Best IT Recipes

IOS 9 ATS SSL Error with Supporting Server

I installed Xcode 7 and tried to run my application under iOS 9. I get a notorious error: Connection failed! Error - -1200 An SSL error has occurred and a secure connection to the server cannot be made. Connection failed! Error - -1200 An SSL error has occurred and a secure connection to the server cannot be made. The fact is that my server supports TLSv1.2, and I use NSURLSession .

What could be the problem?

+18
ios objective-c ssl ios9 nsurlsession
Jul 05 '15 at 15:02
source share
4 answers

Apple has released a complete list of requirements for App Transport Security .

It turned out that we are working with TLS v1.2, but missed some other requirements.

Here is the full list of checks:

  • TLS requires at least version 1.2.
  • Connection slates are limited to those that provide direct privacy (see the list of ciphers below.)
  • Servicing requires a certificate using at least a SHA256 fingerprint with an RSA key with 2048 bits or more or with a 256-bit or more elliptic curve (ECC).
  • Invalid certificates result in a hard failure and connection failure.

Accepted Ciphers:

 TLS_ECDHE_ECDSA_WITH_AES_256_GCM_SHA384 TLS_ECDHE_ECDSA_WITH_AES_128_GCM_SHA256 TLS_ECDHE_ECDSA_WITH_AES_256_CBC_SHA384 TLS_ECDHE_ECDSA_WITH_AES_256_CBC_SHA TLS_ECDHE_ECDSA_WITH_AES_128_CBC_SHA256 TLS_ECDHE_ECDSA_WITH_AES_128_CBC_SHA TLS_ECDHE_RSA_WITH_AES_256_GCM_SHA384 TLS_ECDHE_RSA_WITH_AES_128_GCM_SHA256 TLS_ECDHE_RSA_WITH_AES_256_CBC_SHA384 TLS_ECDHE_RSA_WITH_AES_128_CBC_SHA256 TLS_ECDHE_RSA_WITH_AES_128_CBC_SHA
+31
Jul 06 '15 at 12:00
source share

In iOS9, Apple added a new feature called Application Transport Security (ATS).

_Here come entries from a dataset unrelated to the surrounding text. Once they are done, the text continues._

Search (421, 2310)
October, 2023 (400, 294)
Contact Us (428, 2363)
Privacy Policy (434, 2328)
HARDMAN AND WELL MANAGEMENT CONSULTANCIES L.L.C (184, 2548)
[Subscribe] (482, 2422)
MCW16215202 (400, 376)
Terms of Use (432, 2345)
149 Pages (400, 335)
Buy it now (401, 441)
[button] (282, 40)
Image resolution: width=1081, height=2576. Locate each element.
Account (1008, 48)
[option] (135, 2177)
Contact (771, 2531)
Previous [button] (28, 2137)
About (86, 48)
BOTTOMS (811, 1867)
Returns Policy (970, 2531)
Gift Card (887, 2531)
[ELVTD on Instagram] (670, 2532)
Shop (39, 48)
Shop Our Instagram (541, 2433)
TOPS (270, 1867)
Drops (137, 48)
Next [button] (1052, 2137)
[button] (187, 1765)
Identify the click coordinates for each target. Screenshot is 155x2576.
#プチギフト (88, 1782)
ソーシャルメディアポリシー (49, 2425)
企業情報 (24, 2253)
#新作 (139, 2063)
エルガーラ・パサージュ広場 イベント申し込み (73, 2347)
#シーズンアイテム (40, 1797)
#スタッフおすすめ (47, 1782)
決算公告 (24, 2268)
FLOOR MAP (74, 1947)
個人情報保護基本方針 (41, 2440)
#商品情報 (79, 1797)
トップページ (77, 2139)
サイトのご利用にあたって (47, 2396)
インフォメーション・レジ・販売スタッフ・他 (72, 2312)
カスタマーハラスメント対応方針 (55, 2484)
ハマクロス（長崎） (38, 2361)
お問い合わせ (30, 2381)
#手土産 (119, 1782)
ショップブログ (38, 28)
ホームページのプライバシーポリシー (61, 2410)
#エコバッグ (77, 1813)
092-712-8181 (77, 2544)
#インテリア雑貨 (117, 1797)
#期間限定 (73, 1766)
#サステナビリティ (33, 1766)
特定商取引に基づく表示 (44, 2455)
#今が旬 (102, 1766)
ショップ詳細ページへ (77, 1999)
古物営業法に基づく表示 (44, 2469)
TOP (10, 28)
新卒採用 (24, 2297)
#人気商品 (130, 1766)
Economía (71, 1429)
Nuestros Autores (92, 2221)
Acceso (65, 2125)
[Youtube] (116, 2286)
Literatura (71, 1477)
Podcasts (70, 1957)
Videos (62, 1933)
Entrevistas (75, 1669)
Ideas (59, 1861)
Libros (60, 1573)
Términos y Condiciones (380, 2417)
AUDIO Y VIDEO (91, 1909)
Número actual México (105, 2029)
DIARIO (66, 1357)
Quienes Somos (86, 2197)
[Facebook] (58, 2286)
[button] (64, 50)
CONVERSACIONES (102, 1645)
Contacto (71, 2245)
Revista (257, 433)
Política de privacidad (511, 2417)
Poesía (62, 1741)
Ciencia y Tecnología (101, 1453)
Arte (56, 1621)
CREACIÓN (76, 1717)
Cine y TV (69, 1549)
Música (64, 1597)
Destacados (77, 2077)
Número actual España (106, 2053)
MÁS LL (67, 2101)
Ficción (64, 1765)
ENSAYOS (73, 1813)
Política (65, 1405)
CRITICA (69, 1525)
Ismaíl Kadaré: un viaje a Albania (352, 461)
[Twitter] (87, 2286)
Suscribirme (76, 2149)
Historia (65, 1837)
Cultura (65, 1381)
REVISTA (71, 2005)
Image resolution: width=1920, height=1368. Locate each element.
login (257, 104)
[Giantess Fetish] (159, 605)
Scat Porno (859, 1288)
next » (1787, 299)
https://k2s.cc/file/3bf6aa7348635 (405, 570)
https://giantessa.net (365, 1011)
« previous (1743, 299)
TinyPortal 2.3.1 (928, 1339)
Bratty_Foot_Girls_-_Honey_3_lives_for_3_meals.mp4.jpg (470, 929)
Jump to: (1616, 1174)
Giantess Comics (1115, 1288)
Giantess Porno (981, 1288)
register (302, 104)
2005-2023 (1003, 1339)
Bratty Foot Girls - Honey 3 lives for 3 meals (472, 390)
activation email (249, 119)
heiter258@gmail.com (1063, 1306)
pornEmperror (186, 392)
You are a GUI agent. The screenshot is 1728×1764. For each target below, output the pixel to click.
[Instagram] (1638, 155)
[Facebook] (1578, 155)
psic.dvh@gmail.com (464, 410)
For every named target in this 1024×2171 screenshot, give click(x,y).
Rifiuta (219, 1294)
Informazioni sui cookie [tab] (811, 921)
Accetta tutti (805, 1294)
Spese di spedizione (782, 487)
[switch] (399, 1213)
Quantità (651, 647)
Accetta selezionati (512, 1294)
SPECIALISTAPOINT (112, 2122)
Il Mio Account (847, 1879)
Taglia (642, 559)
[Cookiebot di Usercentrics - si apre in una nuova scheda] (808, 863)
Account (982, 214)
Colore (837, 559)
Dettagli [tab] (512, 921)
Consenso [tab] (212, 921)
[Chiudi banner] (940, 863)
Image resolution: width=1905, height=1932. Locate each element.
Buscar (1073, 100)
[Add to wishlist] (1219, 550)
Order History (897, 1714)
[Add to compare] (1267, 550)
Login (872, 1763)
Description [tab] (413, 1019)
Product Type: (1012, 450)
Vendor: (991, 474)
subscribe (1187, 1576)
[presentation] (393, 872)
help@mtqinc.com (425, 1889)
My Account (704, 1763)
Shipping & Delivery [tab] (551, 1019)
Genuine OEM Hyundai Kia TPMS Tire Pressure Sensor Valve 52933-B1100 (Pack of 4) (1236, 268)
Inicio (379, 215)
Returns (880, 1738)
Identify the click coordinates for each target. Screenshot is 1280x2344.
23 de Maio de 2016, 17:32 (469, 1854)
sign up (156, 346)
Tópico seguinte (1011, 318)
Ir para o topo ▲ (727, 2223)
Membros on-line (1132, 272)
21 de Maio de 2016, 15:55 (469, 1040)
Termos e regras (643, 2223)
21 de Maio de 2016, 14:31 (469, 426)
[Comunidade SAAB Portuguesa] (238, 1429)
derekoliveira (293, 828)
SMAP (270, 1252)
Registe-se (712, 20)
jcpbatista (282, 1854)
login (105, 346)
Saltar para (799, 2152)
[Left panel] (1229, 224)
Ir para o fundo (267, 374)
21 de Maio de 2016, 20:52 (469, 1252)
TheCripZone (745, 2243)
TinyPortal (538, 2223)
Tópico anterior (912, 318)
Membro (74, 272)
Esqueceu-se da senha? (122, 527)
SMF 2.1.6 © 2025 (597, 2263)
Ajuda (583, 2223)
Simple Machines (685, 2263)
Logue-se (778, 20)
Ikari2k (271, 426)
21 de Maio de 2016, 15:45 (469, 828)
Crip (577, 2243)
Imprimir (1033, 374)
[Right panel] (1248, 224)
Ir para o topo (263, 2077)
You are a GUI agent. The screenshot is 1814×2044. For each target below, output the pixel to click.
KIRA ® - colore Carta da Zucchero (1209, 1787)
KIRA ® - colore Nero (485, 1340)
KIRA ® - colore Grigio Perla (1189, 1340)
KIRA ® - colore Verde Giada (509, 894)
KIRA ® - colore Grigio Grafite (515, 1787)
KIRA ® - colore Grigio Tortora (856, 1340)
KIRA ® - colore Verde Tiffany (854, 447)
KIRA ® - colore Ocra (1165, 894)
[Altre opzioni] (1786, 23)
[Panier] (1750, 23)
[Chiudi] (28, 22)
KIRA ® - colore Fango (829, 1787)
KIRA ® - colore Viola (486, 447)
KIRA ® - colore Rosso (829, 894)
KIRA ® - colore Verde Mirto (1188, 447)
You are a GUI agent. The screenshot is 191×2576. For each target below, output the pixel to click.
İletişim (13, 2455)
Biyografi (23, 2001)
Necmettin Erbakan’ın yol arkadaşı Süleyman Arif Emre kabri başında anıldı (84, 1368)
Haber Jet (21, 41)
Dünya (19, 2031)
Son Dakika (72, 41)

ATS applies best practices during network calls, including the use of HTTPS.

Apple Documentation Before Release:

ATS prevents accidental disclosure, provides secure default behavior, and is easy to accept. You should accept ATS as soon as possible, regardless of whether you are creating a new application or an existing one.

If you are developing a new application, you should use exclusively HTTPS. If you have an existing application, you should use HTTPS as much as you can right now, and create a migration plan for the rest of your application as soon as possible.

Add the link below to your info.plist and then take a look.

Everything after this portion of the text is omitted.